I think it’s quite possible that the path to transformative AI will involve many technical challenges, and that different challenges will be best addressed by different fields and different intellectual traditions. As long as our main source of information is off-the-cuff estimates rather than detailed discussions, I fear there could be distortions introduced by people’s intuitions about fields they are relatively unfamiliar with. These distortions could cause a bias toward shorter timelines, if people are over-optimistic about fields they aren’t familiar with or are extrapolating their own field’s progress to that of other fields that could prove both necessary and substantially slower than their own. There could also be a bias toward longer timelines, if people are overlooking the fact that many of the problems that look difficult to them could prove more tractable to other approaches. (In particular, if a small number of approaches look like they may be highly general and could prove sufficient to develop transformative AI, a survey average will miss this dynamic by counting estimates from people working on these approaches the same way it counts estimates from everyone else.)

Some of the above considerations would imply that surveys underestimate how far we are from developing transformative AI; some would imply that they overestimate it. I think the issues in both directions are significant and seriously undermine the idea of relying on this data.

Trend extrapolation: In general, I believe it is often useful to look for relevant trends in quantifiable data when making predictions.^[7] Unfortunately, I believe there is little to go on in this category. The most relevant-seeming trend-extrapolation-based work seems to be the various attempts to answer the question, “When will affordable [by various definitions] computers be capable of matching the processing power of a human brain?” Luke’s review of this work implies (in my view) that this capability may already have been reached, and in any case has a reasonable chance of being reached in the next 20 years, while noting a variety of reasons that it has very limited relevance for forecasting overall AI capabilities.

Another approach to forecasting transformative AI

This section will discuss a separate case I see for expecting a nontrivial probability of transformative AI in the next 20 years. This case is based on reasoning through - with a small set of technical advisors - the details of relatively recent progress in AI, and attempting to inventory the most crucial technical challenges that will need to be addressed in order to develop transformative AI.

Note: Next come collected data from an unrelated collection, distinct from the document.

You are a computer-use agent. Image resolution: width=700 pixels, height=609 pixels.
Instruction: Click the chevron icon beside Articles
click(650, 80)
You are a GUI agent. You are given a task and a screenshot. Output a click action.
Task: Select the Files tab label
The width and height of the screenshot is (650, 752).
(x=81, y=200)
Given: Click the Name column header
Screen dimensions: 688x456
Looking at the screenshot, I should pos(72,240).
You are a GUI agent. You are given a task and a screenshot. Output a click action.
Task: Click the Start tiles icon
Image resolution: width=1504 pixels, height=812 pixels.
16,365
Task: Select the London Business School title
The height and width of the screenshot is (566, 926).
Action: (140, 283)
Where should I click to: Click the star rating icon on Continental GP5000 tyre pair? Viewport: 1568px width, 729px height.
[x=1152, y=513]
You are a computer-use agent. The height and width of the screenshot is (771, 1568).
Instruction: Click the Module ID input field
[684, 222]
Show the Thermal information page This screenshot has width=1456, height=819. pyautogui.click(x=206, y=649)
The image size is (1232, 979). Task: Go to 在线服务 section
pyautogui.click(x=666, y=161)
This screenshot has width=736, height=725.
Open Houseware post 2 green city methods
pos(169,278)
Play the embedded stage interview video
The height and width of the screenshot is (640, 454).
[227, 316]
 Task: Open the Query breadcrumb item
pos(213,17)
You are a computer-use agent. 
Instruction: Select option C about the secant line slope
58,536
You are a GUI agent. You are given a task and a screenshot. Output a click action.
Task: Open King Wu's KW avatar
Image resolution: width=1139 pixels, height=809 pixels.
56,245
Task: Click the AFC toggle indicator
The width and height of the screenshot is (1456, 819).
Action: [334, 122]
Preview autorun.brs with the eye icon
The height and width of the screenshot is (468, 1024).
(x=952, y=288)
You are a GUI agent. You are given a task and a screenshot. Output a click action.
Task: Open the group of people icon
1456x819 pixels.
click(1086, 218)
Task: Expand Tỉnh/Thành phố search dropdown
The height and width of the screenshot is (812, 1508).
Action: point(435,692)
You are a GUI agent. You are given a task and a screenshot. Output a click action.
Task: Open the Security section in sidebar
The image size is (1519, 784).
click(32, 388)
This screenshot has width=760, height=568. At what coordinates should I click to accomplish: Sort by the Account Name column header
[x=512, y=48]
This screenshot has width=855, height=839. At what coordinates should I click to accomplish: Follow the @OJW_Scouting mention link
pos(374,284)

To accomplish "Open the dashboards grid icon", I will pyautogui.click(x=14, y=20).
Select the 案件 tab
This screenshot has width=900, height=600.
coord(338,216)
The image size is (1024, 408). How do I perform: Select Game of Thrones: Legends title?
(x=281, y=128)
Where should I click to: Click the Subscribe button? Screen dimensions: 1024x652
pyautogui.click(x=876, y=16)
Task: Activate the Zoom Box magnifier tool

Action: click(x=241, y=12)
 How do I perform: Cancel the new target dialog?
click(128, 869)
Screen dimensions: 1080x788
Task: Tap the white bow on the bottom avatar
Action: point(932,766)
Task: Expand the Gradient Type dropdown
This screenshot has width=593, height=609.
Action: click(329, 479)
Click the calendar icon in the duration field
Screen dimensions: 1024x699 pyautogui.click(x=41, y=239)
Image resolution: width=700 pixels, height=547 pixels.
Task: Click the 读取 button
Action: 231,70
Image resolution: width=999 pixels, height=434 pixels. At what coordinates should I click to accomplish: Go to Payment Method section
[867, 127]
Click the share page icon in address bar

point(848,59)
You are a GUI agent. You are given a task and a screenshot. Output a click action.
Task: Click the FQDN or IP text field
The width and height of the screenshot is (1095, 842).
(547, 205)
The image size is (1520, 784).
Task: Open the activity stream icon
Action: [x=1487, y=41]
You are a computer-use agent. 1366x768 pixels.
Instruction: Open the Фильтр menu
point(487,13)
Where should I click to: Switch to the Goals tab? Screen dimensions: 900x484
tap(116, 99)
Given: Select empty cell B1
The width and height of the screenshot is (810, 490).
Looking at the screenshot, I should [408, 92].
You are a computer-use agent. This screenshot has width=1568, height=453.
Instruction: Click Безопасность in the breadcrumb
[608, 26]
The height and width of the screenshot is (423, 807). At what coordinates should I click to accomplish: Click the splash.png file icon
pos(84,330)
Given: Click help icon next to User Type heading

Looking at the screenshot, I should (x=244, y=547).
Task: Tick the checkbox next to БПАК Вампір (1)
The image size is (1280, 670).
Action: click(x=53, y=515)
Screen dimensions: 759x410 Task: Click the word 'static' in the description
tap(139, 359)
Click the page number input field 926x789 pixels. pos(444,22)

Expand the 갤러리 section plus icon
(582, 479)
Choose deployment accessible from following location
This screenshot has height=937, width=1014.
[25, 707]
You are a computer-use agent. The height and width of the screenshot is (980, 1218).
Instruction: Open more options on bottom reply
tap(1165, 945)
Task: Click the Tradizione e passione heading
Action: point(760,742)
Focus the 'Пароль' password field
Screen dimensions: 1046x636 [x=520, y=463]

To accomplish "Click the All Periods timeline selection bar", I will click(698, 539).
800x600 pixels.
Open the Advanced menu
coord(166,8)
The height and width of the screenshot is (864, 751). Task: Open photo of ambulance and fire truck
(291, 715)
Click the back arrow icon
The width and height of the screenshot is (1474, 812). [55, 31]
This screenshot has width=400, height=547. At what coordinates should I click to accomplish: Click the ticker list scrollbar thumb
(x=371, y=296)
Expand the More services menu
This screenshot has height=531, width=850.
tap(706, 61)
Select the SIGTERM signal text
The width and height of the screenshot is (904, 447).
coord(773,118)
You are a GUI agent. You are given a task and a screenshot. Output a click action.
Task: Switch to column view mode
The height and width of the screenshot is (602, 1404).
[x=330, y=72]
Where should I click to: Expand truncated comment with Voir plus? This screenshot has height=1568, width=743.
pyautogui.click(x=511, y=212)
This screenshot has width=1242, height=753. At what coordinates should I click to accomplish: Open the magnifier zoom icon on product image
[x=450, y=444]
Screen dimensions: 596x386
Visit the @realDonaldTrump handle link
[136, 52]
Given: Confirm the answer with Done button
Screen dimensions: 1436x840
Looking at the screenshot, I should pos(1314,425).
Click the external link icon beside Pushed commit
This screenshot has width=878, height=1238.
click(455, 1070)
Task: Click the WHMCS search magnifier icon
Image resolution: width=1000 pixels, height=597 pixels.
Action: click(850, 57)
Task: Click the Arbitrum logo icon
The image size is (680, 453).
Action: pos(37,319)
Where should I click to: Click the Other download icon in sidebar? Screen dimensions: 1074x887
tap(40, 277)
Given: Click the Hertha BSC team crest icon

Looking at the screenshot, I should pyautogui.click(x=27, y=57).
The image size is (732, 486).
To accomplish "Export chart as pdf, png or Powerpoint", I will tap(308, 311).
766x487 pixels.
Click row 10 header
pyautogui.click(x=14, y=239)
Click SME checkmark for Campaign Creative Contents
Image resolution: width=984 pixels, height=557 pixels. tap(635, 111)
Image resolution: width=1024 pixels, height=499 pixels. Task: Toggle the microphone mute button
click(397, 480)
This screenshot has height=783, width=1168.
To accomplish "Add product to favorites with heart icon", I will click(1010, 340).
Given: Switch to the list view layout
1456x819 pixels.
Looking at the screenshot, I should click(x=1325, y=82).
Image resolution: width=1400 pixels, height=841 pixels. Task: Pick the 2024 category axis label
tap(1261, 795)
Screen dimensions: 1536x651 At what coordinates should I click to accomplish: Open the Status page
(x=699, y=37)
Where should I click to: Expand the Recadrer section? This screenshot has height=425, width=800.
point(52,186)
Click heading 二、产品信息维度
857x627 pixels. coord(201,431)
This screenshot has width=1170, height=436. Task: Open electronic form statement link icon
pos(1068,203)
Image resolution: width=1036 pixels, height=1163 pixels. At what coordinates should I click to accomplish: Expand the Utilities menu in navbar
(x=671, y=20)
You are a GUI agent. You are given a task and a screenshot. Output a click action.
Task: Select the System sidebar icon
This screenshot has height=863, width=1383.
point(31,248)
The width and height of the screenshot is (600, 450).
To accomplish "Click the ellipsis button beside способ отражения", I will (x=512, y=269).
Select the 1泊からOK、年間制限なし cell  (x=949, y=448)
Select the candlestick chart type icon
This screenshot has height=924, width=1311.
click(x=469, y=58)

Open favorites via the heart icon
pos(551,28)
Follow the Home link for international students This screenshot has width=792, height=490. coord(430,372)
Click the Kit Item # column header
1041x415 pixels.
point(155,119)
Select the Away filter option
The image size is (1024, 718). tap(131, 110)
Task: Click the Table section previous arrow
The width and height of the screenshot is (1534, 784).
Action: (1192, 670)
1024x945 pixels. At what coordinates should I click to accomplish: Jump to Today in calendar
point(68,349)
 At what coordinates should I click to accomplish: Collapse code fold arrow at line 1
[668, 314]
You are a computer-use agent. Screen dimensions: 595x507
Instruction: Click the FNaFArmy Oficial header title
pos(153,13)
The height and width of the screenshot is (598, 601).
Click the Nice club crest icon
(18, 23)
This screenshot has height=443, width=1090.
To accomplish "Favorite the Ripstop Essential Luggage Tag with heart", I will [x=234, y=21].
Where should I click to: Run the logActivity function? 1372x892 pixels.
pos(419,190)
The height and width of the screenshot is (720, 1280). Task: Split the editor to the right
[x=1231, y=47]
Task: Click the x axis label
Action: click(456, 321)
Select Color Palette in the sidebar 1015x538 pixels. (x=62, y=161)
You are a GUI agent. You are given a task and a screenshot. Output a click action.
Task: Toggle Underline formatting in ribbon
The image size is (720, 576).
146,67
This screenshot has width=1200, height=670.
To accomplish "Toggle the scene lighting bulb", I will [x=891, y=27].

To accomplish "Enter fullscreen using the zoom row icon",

The technical advisors I have spoken with the most on this topic are close friends I’ve met through GiveWell and effective altruism: Dario Amodei, Chris Olah and Jacob Steinhardt. They are all relatively junior (as opposed to late-career) researchers; they do not constitute a representative sample of researchers; there are therefore risks in leaning too heavily on their thinking. With that said, talking to them has brought the advantage of being able to conduct - and listen in on - a large number of very detailed discussions, and I consider all three to be clearly on the cutting edge of various aspects of AI and machine learning research.^[8] It’s possible that there are a large number of other researchers having similar discussions - even that similar discussions have informed the survey responses discussed above - but the only discussions along these lines I have access to are the ones these technical advisors have been having. I feel fortunate to have good enough relationships with relevant researchers to have access to these sorts of discussions, and as I’ve written previously, I don’t think it would be advisable to discard our observations simply because they are friends and/or not a representative set. As discussed below, we have made some attempts to supplement their thinking with outside perspectives, and hope to do more on this front. (We have also discussed our high-level conclusions with a significant number of AI and ML researchers. Conversations were in confidence and often time-constrained, but we saw few signs that our take is clearly unreasonable.)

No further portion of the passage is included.